Здесь и происходит сдача позиций постмодернизму, потому что остановка — это то, чего постмодернизм учит не бояться отдельно взятого человека. В сущности, он сам во многом является потребительской философией, по крайней мере, внешне — ведь он не элитарен. Чтобы быть постмодернистом, необязательно иметь знание о постмодернизме. Модернистские течения XX века повернули философию к жизни обывателя, но это не сделало ее доступной массам. Когда экзистенциализм стал модным, Сартру приходилось открещиваться от ярлыков, которые на него навешивала восторженная молодежь. Постмодернизм же сам вырос из обыденности, политой из лейки научного прогресса. Ему не нужно стремиться к статусу чего-то самоочевидного, поскольку он сразу появился с этим статусом. Кроме того, многие механизмы постмодерна обнажены, и постмодерн их не скрывает, в отличие от модернистского искусства, которое ставило условия для того, чтобы любить себя, — его следовало понимать, до него нужно было дорастать. В итоге, как и все массовое, постмодернизм стал агрессивен. Он объявил своей частностью все, а по отношению к феноменам реальности он оказался даже более всеяден, чем психологические концепции.
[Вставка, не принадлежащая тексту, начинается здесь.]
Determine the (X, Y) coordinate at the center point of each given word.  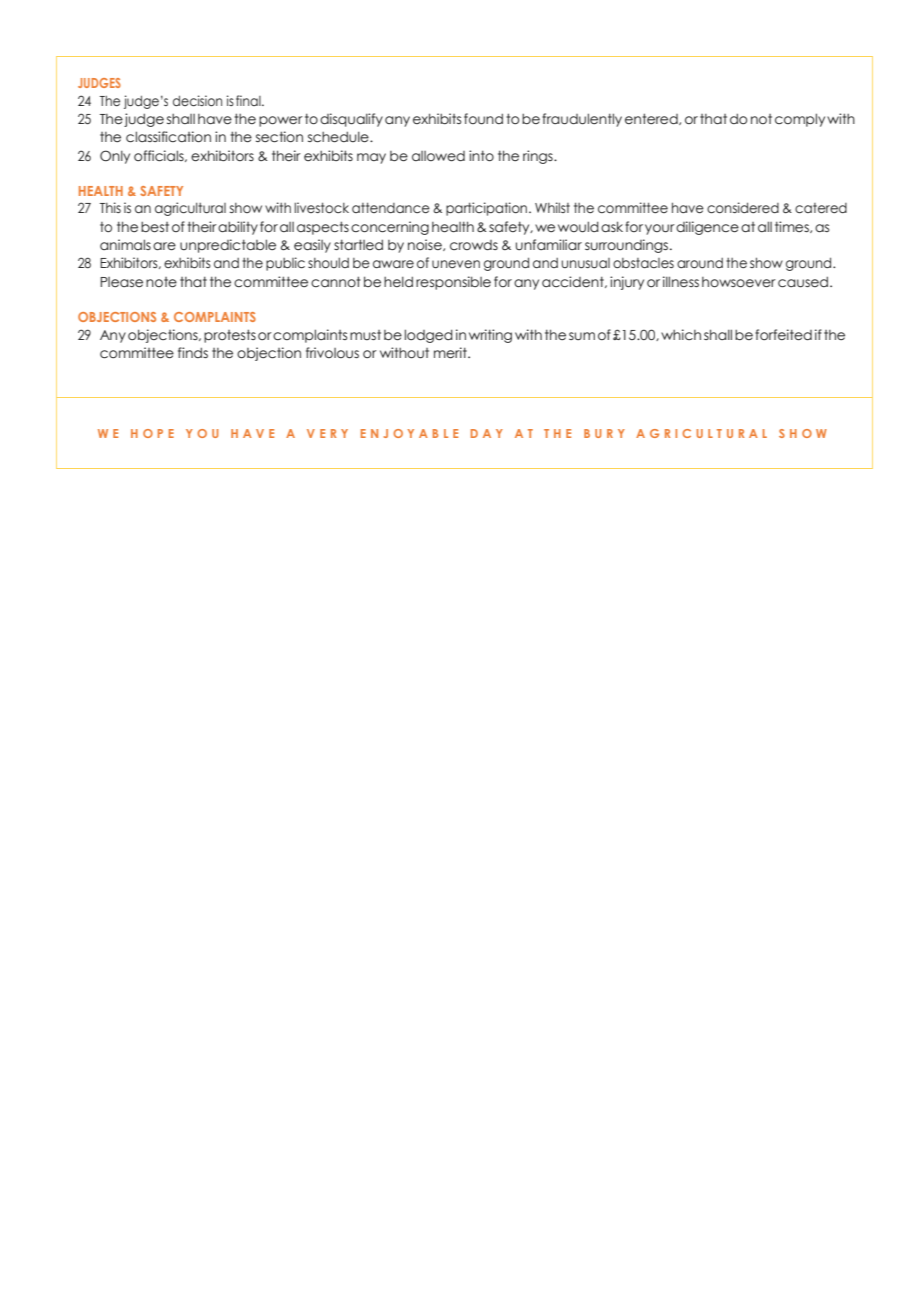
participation (488, 209)
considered (743, 208)
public (285, 264)
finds (193, 352)
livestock (321, 208)
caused (803, 282)
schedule (339, 137)
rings (539, 157)
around (700, 263)
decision (197, 101)
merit (451, 353)
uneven (456, 264)
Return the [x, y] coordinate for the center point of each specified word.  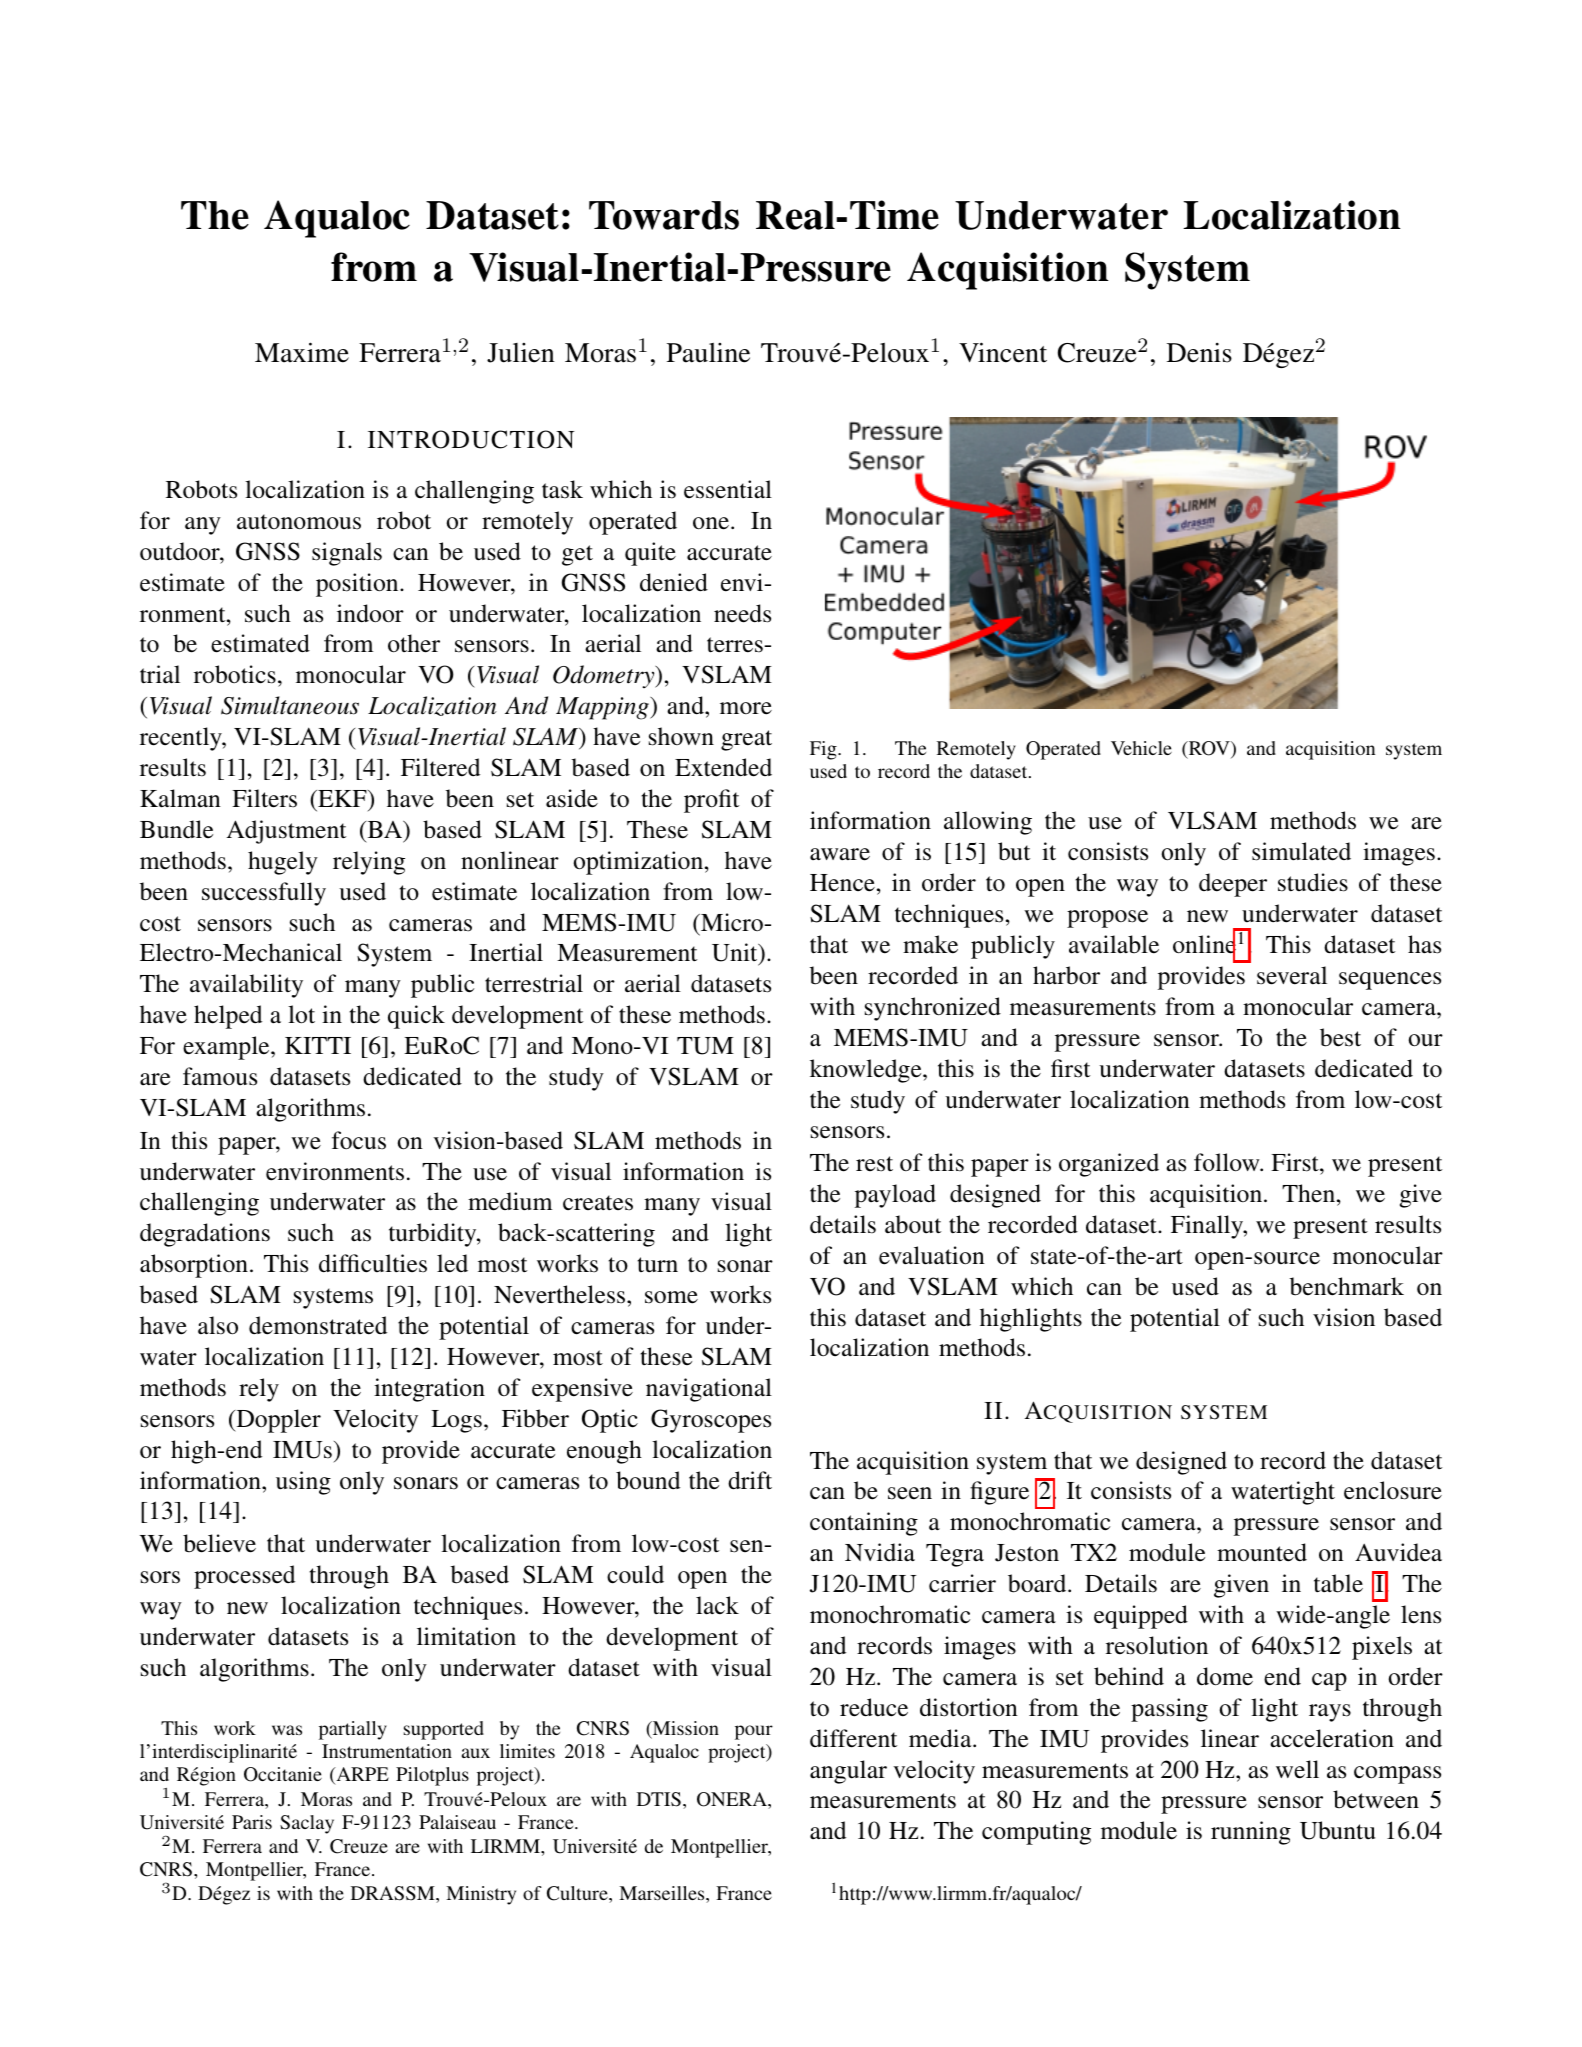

Если последние, безудержно доказывая собственную научность, могли останавливаться в изумлении на пороге тайны, то постмодернизм тайнами просто не занимается.
И все же трудно, по-видимому, найти постмодернистские произведения в чистом виде, в которых действительность по-настоящему принималась бы за сырье для бессодержательной игры, восстающей против всякой связи с конечным смыслом. Возможность эволюции Пелевина в его отношениях с постмодернизмом как раз основана на нетотальном характере последнего. Стоит ему ослабнуть, как сразу же проступают вполне неиллюзорные вещи: отношение к России, человеку, современности. Без всяких аллегорий, как в протоколе, у Пелевина можно прочитать, что “бизнес здесь неотделим от воровства”, что “менты — народ тупой и подневольный”, что “как ни тошнотворна тюремная мораль, другой ведь вообще не осталось” (“Священная книга оборотня”). Эволюция его отношения к действительности отмечена последовательным приростом сарказма. Сначала он просто не желал понимать мир, теперь осознал невозможность его понимания даже при всем желании. Неутешительный итог скрашен разве что другим преимуществом, который дала ему постмодернистская территория. Речь идет о потрясающем токе метафор, в который увлекаются не только эфемерные вещи вроде брендов. Пелевинский постмодернизм оказывается вполне гостеприимен к традиционным вещам и дает новую силу в их выражении. Метафоры получаются более выпуклыми за счет того, что механизм их образования стилистически не ограничен, позволяя навести мосты между разнородными вещами. Например, в “Числах”: “Первым в кадре появляется Зюзя, который работает чем-то вроде канала народного самосознания”.
Благодаря таким метафорам Пелевин остается одновременно и критичным к происходящему, и ироничным и в этом смысле отвечает Бодрийяру, заявившему в “Прозрачности зла”: “И если сегодня интеллектуалам нечего сказать, то это потому, что ироническая функция ускользнула от них, ибо они твердо стоят на платформе нравственного, политического или философского сознания, тогда как игра изменилась…” Пелевин добился в точности того, чего требовал Бодрийяр, — донес позицию интеллектуала на языке иронии. И в то же время показал несостоятельность его замысла, поскольку лишь дискредитировал саму аудиторию. Оказалось, что та только иронию и ценит, а смыслы, что таятся за ней, не влекут ее к реальным интеллектуалам, которых читал тот же Пелевин, прежде чем сесть за собственные романы.